There are a few funny stories, be it the way they are told, or the tales themselves. One of the displays simply had a Linksys router, with the words “We tried. Not compatible.” emblazoned above it. My favourite exhibition was a caterpillar that two long-distance lovers bought. Every time they saw each other they would tear a leg off. Unfortunately for them, yet fortunately for the caterpillar, they didn’t quite make it. The caterpillar still has about half his legs.
Yet there are some devastating stories in there. The stories of children about mothers that left the house and never saw their children again are flattening. Some of the trauma these people went through after having a person just walk out of their life can be hard to comprehend.
Yet there’s something in there that everyone can relate to. As a guy who moves around a lot, there were a few displays on relationships, doomed to fail as people move cities or countries, that I connected with. The displays are so varied, that if you walk away not having been able to relate to a single piece of text, you’re either a rock or Lord Voldemort.

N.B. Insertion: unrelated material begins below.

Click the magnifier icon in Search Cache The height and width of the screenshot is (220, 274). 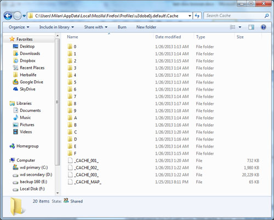(x=266, y=16)
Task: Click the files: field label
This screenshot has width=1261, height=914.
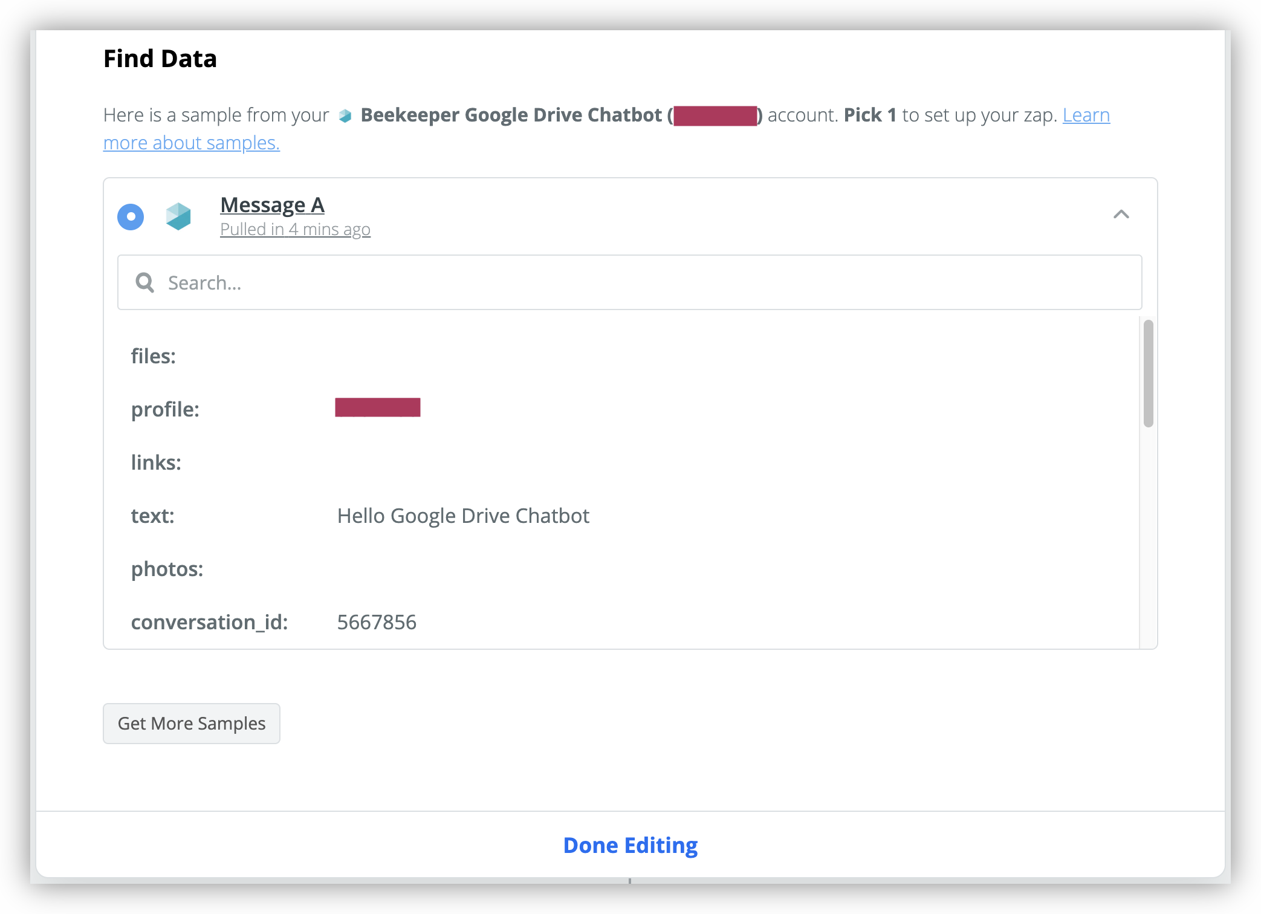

But I get the feeling that the thing about this place is, your experience here is defined by your own experiences with love in the past. A girl reading the same passage as I was snorted at the passage “It was love at first sight…”. I was unmoved, but not inclined to ridicule the writer. Other times I was almost horrified at people’s anger, betrayal, or inability to forget. I can imagine that others would consider some of these emotions to be ‘undying love’ or ‘romantic’.
It’s certainly worth a visit if you’re in Zagreb. Or Brussels, where the travelling exhibition currently is. Have a beer after. Feels good.